___ Task material
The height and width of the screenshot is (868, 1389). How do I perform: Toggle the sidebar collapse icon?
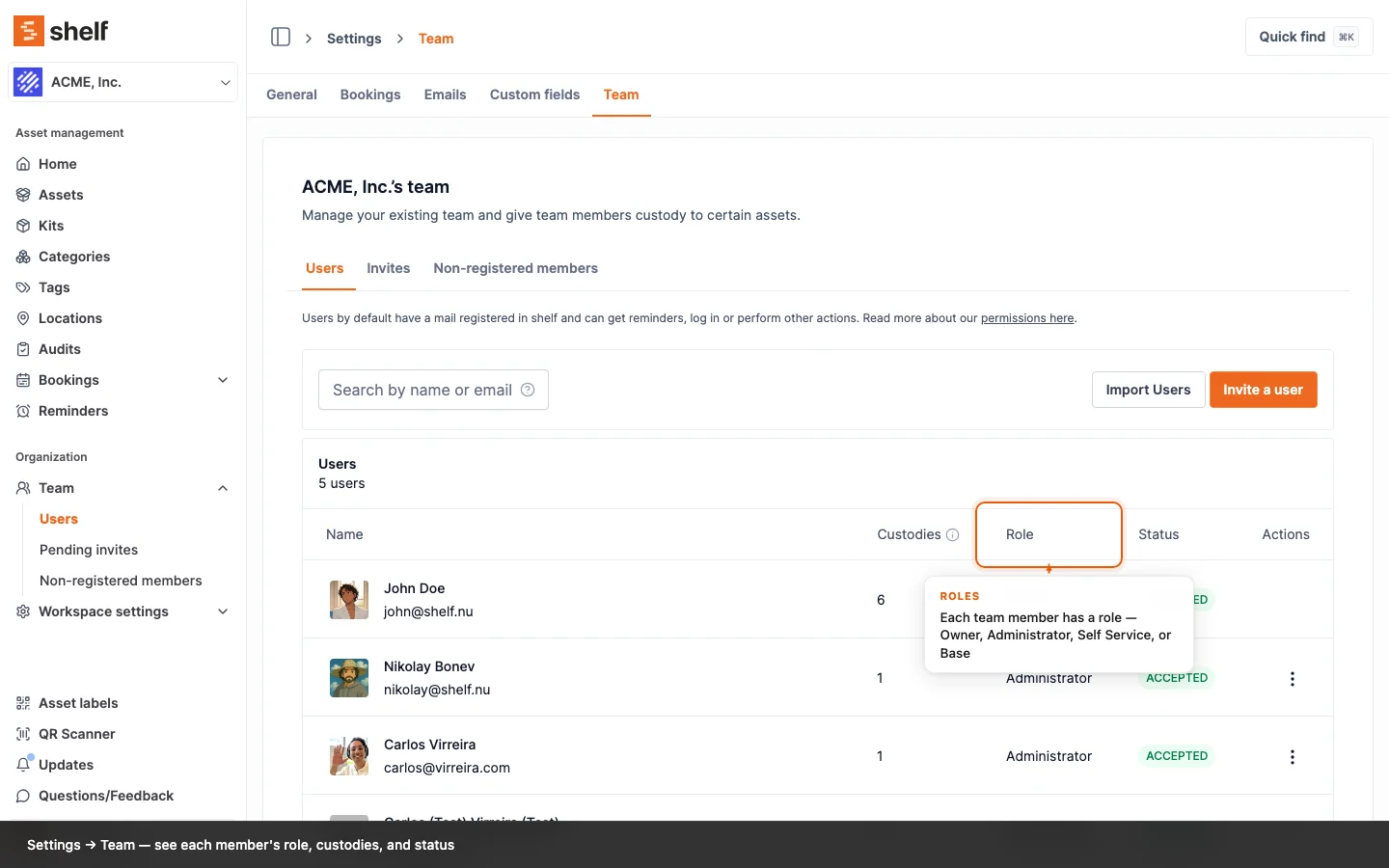point(281,38)
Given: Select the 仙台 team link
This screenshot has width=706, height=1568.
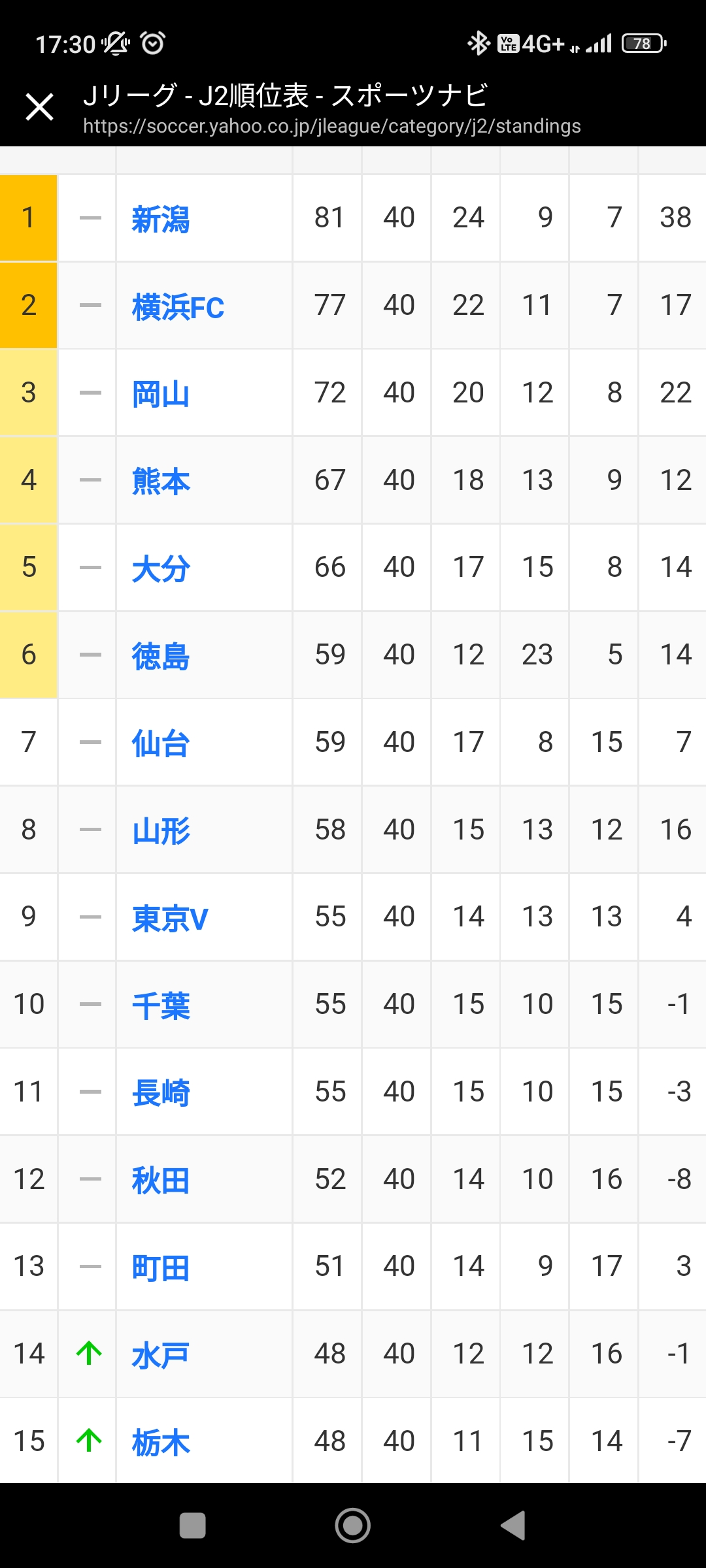Looking at the screenshot, I should coord(161,743).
______
What the task asks =
Without any pictures, output the entries above exactly as they appear.

Answer box =
The height and width of the screenshot is (868, 1389). How do I perform: Toggle the sidebar collapse icon?
point(281,38)
Given: Select the 仙台 team link
This screenshot has width=706, height=1568.
Looking at the screenshot, I should coord(161,743).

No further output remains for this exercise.